10 – Où est la place de Poutine dans ce schéma idéologique ? Il a toujours préféré être au-dessus de la mêlée des libéraux et des conservateurs, des atlantistes et des eurasistes, des agents de l’ennemi et des patriotes. C’est sa tactique mystérieuse. Habituellement, Poutine lui-même s’exprime de manière ambiguë, de sorte que ses paroles peuvent être interprétées soit comme eurasistes, soit comme atlantistes. De même le soutien ou l’opposition à Poutine ne sont pas structurés idéologiquement : ses partisans et ses adversaires sont, indistinctement, eurasistes, orthodoxes, libéraux et atlantistes. Cependant, la grande majorité des orthodoxes eurasistes sont en faveur de Poutine et la grande majorité des atlantistes libéraux lui sont hostiles. Poutine n’est pas fondamentalement opposé à l’eurasisme orthodoxe comme, hélas, il n’a pas d’objection au libéralisme atlantiste. Il ne révèle pas lui-même son idéologie. Il fait des déclarations évasives qui sont immédiatement interprétées d’une manière ou d’une autre. Poutine ne suit pas une ligne droite et cela n’a pas de sens de demander qui il soutient des atlantistes ou des eurasistes : il est au-dessus de la mêlée. Il s’est habitué au rôle du souverain mystérieux et imprévisible, dont les discours sont comme des koans contradictoires, mais quand il convient d’agir, il fait ce qui doit être fait et, dans les situations critiques, il fait toujours la bonne chose en terme eurasiste orthodoxe.

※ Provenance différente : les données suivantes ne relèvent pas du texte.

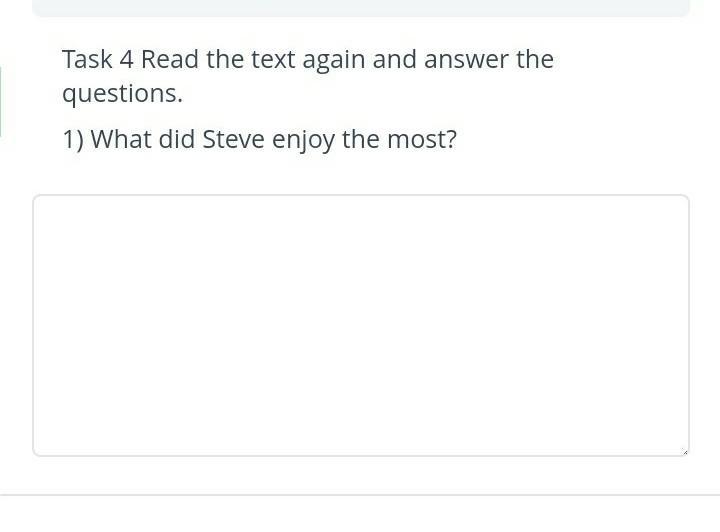Click the word 'enjoy' in the question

Jusqu’à récemment, dans l’élite, les atlantistes libéraux dominaient les champs idéologique et technologique, et ils avaient le monopole médiatique de l’interprétation de la parole présidentielle. Maintenant, ce monopole est en danger du fait des événements d’Ukraine et le temps est venu de l’interprétation eurasiste orthodoxe.